**PROBLEM TO WORK ON**.
Can you copy each of the records below line for line, without changing any character?

**ENTRIES SHOWN**.

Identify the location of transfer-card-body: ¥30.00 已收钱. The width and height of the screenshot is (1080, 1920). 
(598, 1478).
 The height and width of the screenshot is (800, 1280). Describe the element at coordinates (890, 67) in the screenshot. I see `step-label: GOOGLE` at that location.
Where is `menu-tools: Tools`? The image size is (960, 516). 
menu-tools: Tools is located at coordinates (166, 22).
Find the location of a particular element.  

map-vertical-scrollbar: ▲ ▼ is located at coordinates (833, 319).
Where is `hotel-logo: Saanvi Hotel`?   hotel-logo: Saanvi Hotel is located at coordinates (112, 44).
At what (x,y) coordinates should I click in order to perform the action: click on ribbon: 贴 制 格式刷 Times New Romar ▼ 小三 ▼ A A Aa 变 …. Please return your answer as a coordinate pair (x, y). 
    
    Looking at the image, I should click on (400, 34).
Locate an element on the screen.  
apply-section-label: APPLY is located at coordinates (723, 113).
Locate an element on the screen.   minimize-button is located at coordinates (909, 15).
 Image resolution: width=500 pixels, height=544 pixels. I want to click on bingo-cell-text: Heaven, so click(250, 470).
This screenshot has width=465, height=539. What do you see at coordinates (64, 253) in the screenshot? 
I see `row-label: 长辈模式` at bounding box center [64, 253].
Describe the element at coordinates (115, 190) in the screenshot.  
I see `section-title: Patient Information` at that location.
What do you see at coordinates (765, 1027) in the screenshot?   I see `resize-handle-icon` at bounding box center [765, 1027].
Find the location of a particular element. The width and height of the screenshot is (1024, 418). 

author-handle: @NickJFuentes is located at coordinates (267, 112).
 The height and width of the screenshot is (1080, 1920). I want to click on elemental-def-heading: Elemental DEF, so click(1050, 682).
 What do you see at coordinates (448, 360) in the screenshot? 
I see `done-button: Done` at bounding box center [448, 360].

**OUTPUT OF THE TASK**.
Identify the location of transfer-card-body: ¥30.00 已收钱. The width and height of the screenshot is (1080, 1920). 
(598, 1478).
 The height and width of the screenshot is (800, 1280). Describe the element at coordinates (890, 67) in the screenshot. I see `step-label: GOOGLE` at that location.
Where is `menu-tools: Tools`? The image size is (960, 516). 
menu-tools: Tools is located at coordinates (166, 22).
Find the location of a particular element.  

map-vertical-scrollbar: ▲ ▼ is located at coordinates (833, 319).
Where is `hotel-logo: Saanvi Hotel`?   hotel-logo: Saanvi Hotel is located at coordinates (112, 44).
At what (x,y) coordinates should I click in order to perform the action: click on ribbon: 贴 制 格式刷 Times New Romar ▼ 小三 ▼ A A Aa 变 …. Please return your answer as a coordinate pair (x, y). 
    
    Looking at the image, I should click on (400, 34).
Locate an element on the screen.  
apply-section-label: APPLY is located at coordinates (723, 113).
Locate an element on the screen.   minimize-button is located at coordinates (909, 15).
 Image resolution: width=500 pixels, height=544 pixels. I want to click on bingo-cell-text: Heaven, so click(250, 470).
This screenshot has width=465, height=539. What do you see at coordinates (64, 253) in the screenshot? 
I see `row-label: 长辈模式` at bounding box center [64, 253].
Describe the element at coordinates (115, 190) in the screenshot.  
I see `section-title: Patient Information` at that location.
What do you see at coordinates (765, 1027) in the screenshot?   I see `resize-handle-icon` at bounding box center [765, 1027].
Find the location of a particular element. The width and height of the screenshot is (1024, 418). 

author-handle: @NickJFuentes is located at coordinates (267, 112).
 The height and width of the screenshot is (1080, 1920). I want to click on elemental-def-heading: Elemental DEF, so click(1050, 682).
 What do you see at coordinates (448, 360) in the screenshot? 
I see `done-button: Done` at bounding box center [448, 360].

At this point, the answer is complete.